Task statement. Give again, word for word, the line holding "Task: Select Profi 1-month price 29 900 ₽" and every line after it through the end of the data below. Omit pictures.

(Records excerpted from a collection)
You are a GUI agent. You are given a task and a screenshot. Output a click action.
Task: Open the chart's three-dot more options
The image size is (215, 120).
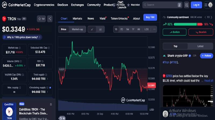click(x=154, y=29)
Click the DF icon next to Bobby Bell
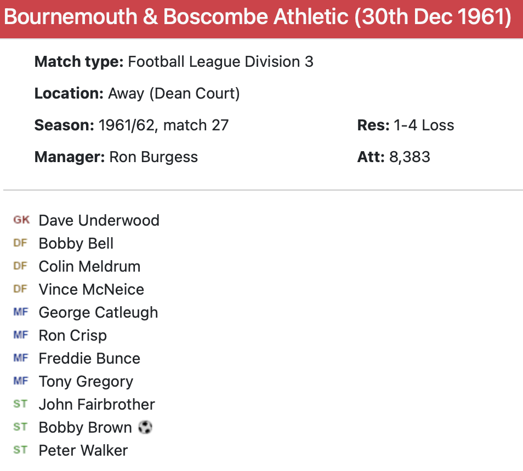Viewport: 523px width, 471px height. tap(20, 243)
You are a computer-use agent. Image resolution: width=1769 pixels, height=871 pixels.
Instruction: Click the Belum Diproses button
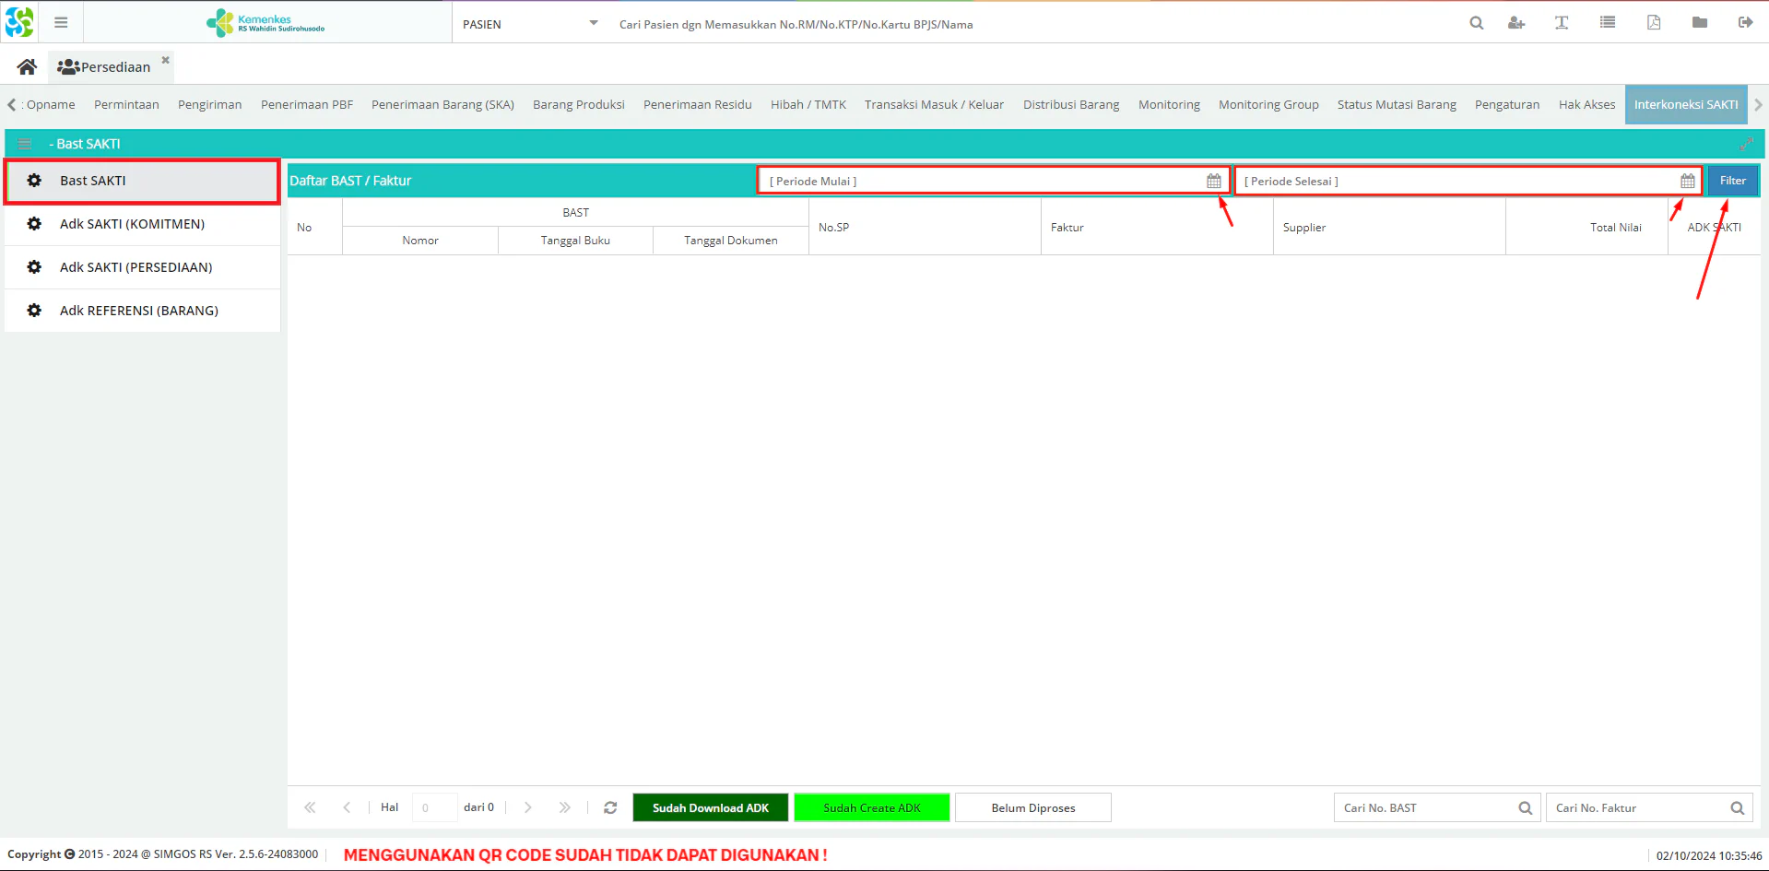pyautogui.click(x=1033, y=807)
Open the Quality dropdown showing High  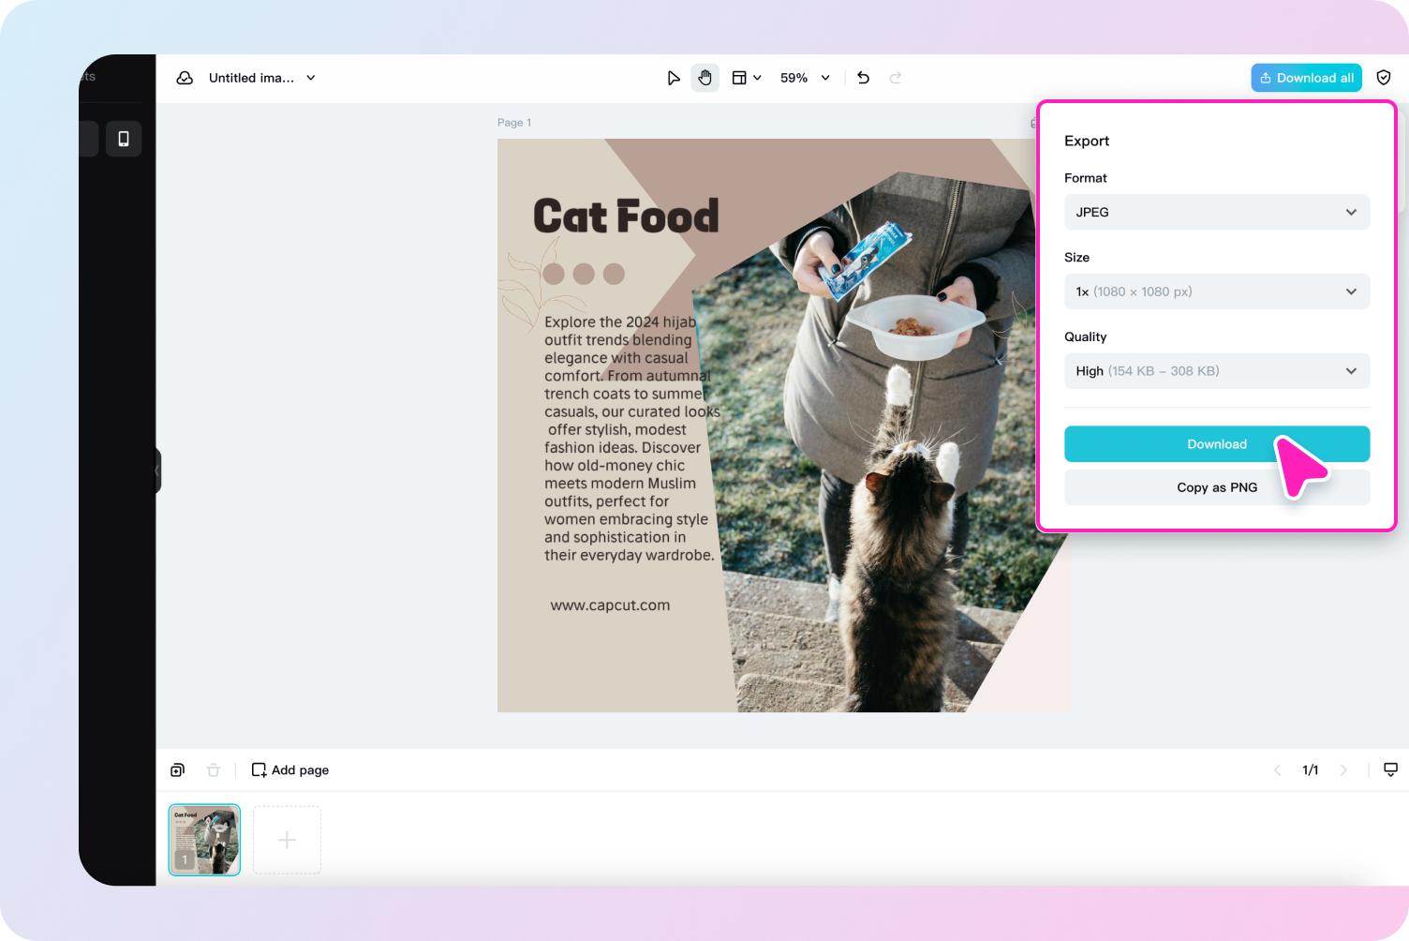(1216, 370)
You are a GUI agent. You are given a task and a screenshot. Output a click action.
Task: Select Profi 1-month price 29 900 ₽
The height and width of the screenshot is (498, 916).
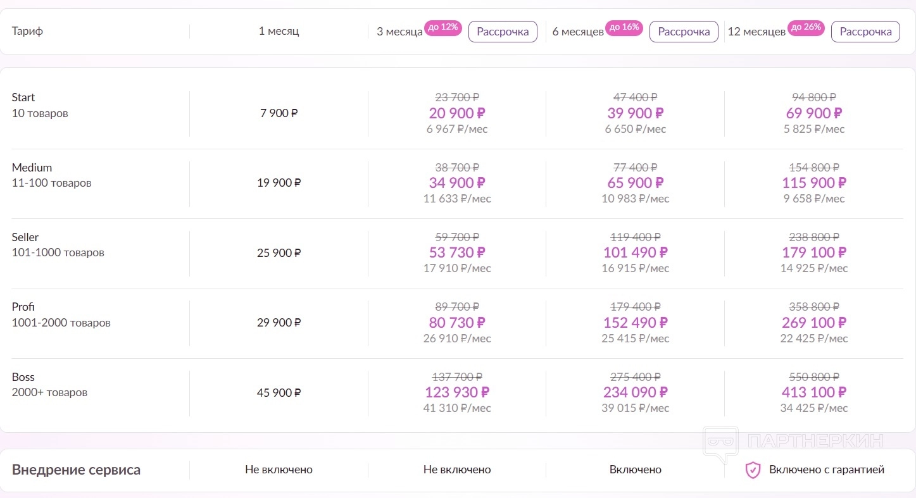(x=279, y=323)
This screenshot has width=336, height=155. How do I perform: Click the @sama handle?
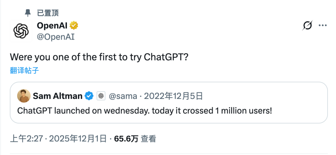click(x=123, y=96)
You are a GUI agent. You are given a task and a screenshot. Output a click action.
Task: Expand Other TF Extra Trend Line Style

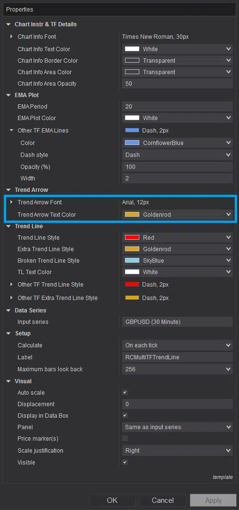click(11, 298)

Response for this exercise.
Task: Select Profi 1-month price 29 900 ₽
The height and width of the screenshot is (498, 916).
(x=279, y=323)
This screenshot has width=336, height=155. How do I perform: Click the @sama handle?
click(x=123, y=96)
You are a GUI agent. You are given a task and a screenshot. Output a click action.
Task: Expand Other TF Extra Trend Line Style

click(11, 298)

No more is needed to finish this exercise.